All babies are different. My ds, now 4, never took to a dummy and chose to suck his middle two fingers to self soothe till he was about 2. My dd however, now 2, will not be parted from her dummy. Sadly, her little face lights up when she is allowed it and she starts giggling..... It now stays in her bed for sleep times, although I usually have one in the car for long journeys too.... I'm hoping at some point she'll just grow out of it....

brettgirl2 Wed 12-Feb-14 21:45:22

I just don't understand the issue. Take it off them at about 1, just because they have dummies as a baby doesn't mean they have to take them to soft play at 3 or take then out to talk in a supermarket trolley. dd2 I got rid at 11 months, dd1 17 months, found them so helpful when they were tiny.

cakehappy Thu 13-Feb-14 22:27:15

I'm a big advocate of using the dummy if you've got a " sucky" baby. Our first DC LOVED the dummy. He obviously had a real insinct to suck and he got so much relief and comfort from it.

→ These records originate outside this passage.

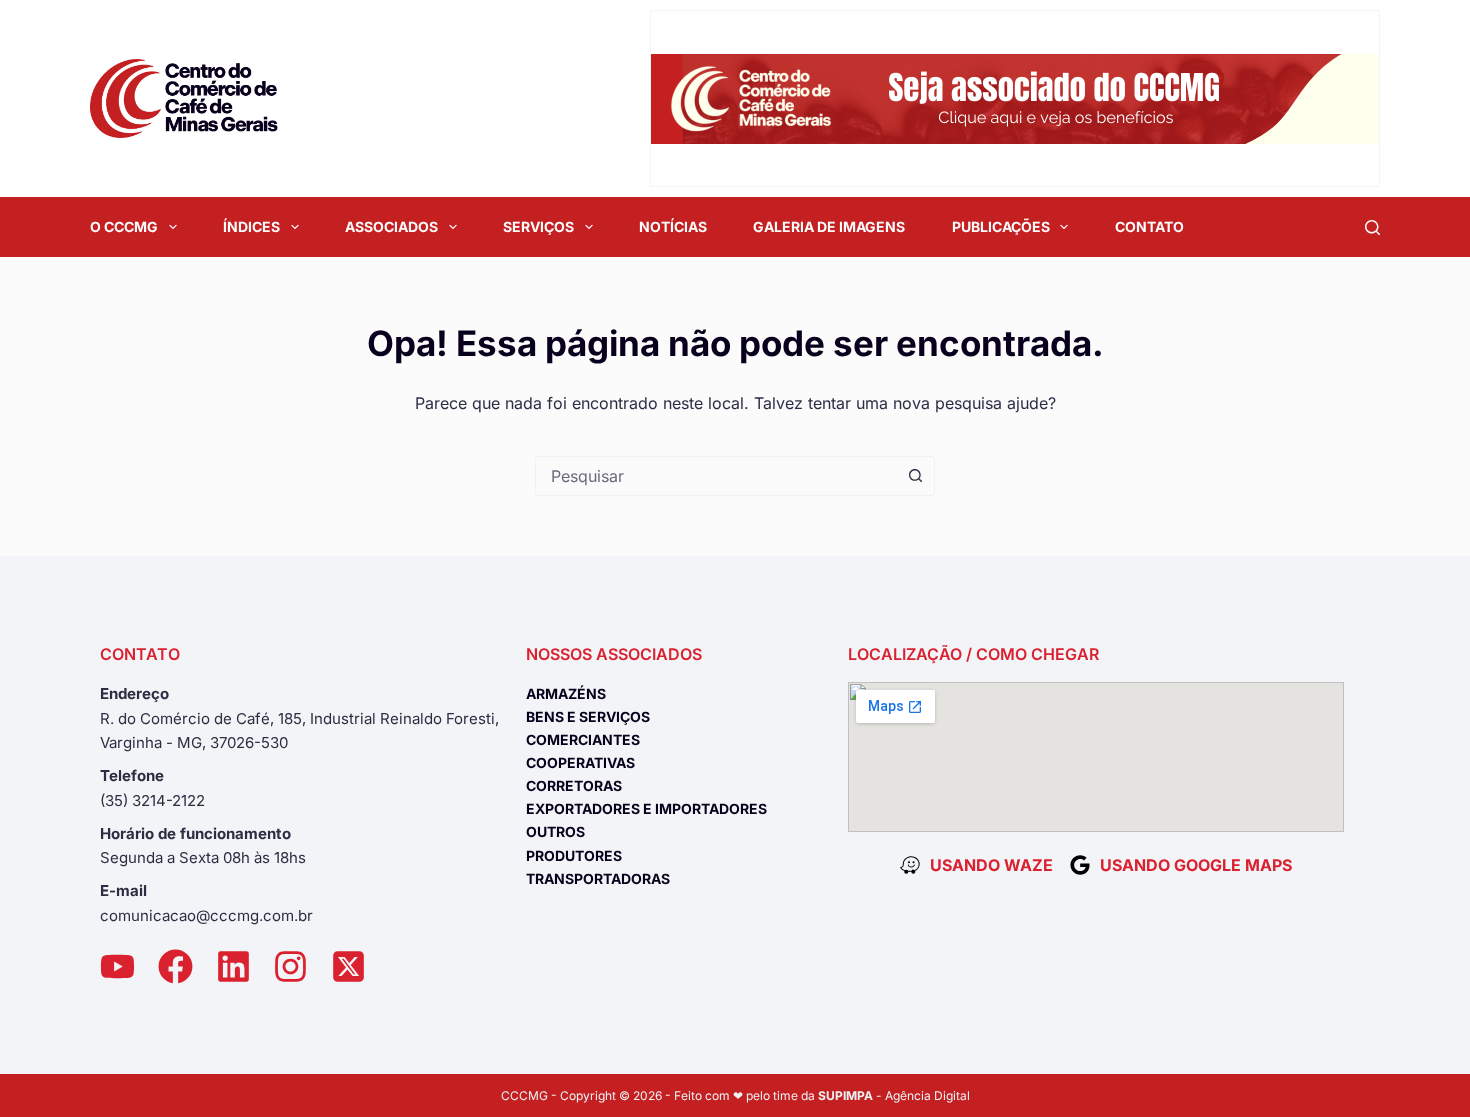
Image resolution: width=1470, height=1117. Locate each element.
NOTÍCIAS (673, 226)
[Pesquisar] (1372, 227)
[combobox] (716, 476)
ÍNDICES (251, 226)
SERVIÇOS (538, 226)
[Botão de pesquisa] (915, 476)
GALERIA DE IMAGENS (829, 226)
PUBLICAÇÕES (1001, 226)
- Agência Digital (894, 1095)
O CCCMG (124, 226)
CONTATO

We took it off him at 4 months with no real issue and I have never regretted it. I'm sure it was a huge contribution to his laid back nature as he was so happy sucking away on his dummy. Our new DD isn't really fussed about the dummy, she takes it in the car when she cries or at home in her bouncy chair from time to time, but really doesn't seem bothered one way or another. She actually prefers her fist to suck on...I actually think its unkind to withhold a dummy from a baby who has the need to suck on something. Dummy's are age old pacifiers for babies. The Inuits make dummy's out of cloth and whale fat. This isn't a new thing, babies wanting something to suck...why can't people give them this? The issue comes later...when they are toddlers and you have to take it off then. But that is still quite a ways away OP!